I am trying to match spans of one or more “red” or “blue” tokens as entities called COLOR
. So in the sentence
the red red red cat chased the blue blue mouse
I want to see two COLOR
entities: “red red red” and “blue blue”. The number of tokens in a span is variable, so I need to use a pattern quantifier.
I wrote this in my notebook
import spacy
from spacy import displacy
from spacy.matcher import Matcher
nlp = spacy.load("en")
patterns = [
[{"LOWER": "red", "OP": "+"}],
[{"LOWER": "blue", "OP": "+"}]
]
matcher = Matcher(nlp.vocab)
matcher.add("COLOR", None, *patterns)
text = "the red red red cat chased the blue blue mouse"
document = nlp(text)
for match_id, start, end in matcher(document):
document.ents += ((match_id, start, end),)

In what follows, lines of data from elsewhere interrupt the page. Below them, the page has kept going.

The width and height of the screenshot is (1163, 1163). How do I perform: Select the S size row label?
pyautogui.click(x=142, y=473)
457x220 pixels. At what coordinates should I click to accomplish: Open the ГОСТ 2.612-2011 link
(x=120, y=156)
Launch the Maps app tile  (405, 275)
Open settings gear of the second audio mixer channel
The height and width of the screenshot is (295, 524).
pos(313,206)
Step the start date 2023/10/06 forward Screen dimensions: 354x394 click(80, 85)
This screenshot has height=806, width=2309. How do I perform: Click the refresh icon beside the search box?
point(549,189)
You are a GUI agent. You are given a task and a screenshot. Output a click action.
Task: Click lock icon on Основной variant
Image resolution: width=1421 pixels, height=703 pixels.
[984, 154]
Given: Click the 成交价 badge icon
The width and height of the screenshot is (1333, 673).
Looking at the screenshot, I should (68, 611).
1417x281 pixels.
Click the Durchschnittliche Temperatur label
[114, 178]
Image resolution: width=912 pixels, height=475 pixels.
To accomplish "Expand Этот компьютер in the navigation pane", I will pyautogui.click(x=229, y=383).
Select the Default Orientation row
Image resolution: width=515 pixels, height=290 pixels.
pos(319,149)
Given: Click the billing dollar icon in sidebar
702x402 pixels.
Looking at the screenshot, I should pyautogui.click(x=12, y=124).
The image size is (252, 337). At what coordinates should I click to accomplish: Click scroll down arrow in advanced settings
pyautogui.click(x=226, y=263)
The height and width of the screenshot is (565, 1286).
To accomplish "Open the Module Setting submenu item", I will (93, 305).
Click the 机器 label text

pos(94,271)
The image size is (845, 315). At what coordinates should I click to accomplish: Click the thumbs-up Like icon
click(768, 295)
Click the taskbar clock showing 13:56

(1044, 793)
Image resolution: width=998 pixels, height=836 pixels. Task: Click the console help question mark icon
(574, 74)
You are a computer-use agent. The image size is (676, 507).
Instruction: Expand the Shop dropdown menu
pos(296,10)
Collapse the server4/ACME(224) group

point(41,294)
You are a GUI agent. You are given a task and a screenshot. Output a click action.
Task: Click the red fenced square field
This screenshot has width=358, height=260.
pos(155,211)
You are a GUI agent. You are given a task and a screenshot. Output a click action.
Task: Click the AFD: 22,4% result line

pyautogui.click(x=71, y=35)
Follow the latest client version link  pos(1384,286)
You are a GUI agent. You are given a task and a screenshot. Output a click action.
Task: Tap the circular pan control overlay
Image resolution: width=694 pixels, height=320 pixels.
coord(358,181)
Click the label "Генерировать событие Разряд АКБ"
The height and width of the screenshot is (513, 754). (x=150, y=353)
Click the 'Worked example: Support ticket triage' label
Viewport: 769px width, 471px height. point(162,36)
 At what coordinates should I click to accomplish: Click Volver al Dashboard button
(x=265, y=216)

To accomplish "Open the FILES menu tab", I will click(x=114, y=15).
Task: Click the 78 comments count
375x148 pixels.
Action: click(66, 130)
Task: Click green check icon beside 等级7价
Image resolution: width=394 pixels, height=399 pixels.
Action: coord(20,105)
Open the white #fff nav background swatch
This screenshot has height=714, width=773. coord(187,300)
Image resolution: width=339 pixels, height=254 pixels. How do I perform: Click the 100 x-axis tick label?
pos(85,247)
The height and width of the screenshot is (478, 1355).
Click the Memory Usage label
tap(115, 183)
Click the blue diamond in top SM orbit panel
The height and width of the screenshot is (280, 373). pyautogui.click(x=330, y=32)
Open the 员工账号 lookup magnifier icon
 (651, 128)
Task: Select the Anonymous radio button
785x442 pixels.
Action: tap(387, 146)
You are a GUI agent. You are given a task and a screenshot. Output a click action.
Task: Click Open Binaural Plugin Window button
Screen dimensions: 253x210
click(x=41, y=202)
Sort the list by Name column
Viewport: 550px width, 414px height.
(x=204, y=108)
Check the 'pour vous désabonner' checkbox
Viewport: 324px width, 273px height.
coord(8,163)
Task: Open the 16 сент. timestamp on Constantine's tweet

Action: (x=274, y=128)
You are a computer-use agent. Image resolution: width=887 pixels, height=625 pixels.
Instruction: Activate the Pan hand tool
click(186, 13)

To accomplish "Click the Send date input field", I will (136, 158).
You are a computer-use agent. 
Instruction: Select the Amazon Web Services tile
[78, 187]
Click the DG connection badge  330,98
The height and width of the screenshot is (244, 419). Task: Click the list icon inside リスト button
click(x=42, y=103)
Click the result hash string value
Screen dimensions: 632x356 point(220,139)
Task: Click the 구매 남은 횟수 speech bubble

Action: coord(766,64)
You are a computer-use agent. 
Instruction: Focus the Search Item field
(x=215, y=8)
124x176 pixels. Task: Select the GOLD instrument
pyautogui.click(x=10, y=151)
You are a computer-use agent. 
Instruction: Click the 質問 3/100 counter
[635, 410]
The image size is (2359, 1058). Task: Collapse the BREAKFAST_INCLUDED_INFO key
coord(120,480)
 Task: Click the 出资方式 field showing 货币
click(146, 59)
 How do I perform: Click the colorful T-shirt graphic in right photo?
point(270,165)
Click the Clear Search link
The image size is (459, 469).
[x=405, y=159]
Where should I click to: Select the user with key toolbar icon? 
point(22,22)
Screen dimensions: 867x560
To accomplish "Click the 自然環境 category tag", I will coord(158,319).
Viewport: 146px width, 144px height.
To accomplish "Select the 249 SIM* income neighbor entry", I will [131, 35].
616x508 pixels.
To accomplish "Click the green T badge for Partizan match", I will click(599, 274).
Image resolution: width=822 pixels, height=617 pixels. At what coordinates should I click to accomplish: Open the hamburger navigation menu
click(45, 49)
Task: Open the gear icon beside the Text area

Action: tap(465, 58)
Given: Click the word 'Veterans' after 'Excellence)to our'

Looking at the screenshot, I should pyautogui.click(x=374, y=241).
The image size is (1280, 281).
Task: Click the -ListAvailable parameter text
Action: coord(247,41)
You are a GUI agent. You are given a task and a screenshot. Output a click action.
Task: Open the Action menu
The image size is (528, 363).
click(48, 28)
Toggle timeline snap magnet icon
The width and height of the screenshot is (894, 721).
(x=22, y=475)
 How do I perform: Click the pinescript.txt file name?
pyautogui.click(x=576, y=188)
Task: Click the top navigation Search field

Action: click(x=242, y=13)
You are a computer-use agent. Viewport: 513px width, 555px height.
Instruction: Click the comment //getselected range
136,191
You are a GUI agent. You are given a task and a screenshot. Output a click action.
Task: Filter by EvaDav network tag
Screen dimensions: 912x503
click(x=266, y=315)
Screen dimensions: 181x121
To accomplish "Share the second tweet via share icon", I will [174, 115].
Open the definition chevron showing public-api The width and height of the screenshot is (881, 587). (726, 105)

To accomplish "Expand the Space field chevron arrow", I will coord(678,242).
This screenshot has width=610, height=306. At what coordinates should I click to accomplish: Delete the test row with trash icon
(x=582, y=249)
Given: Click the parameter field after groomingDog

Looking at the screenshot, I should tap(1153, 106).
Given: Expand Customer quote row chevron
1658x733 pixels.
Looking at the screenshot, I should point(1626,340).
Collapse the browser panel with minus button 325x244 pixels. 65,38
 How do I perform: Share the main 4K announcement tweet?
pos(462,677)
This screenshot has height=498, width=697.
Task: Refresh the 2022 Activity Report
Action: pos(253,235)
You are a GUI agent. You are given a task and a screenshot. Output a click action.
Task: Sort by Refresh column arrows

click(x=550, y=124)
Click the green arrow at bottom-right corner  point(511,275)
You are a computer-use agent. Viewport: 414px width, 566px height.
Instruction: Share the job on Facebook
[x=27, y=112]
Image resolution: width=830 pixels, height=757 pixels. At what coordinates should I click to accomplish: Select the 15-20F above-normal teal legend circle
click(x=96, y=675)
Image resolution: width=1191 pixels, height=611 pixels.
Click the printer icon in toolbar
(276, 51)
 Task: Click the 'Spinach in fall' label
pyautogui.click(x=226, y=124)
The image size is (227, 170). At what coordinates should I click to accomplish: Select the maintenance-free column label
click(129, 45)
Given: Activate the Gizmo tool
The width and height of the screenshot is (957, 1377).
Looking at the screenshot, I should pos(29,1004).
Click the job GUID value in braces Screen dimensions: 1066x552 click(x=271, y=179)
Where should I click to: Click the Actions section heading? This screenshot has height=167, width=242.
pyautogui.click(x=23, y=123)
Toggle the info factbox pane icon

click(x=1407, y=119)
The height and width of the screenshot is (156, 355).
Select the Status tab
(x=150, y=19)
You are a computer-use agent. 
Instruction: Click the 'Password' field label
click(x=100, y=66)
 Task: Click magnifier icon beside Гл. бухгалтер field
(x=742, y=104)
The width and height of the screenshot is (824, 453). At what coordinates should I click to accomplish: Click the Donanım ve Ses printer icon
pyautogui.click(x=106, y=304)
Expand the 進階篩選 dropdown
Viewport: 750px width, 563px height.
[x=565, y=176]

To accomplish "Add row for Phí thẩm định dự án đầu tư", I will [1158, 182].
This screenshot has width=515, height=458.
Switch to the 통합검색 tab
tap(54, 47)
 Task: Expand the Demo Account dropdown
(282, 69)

displacy.render(document, style="ent", jupyter=True)
It produces this
Which is not what I want because the entity label is applied to each individual token instead of multiple token spans. The +
quantifier does not appear to be greedy. I get the same result if I omit the "OP": "+"
quantifiers from the patterns.
- Am I misunderstanding the way spaCy pattern matching quantifiers work?
- How do I get the multi-token span annotations that I am looking for?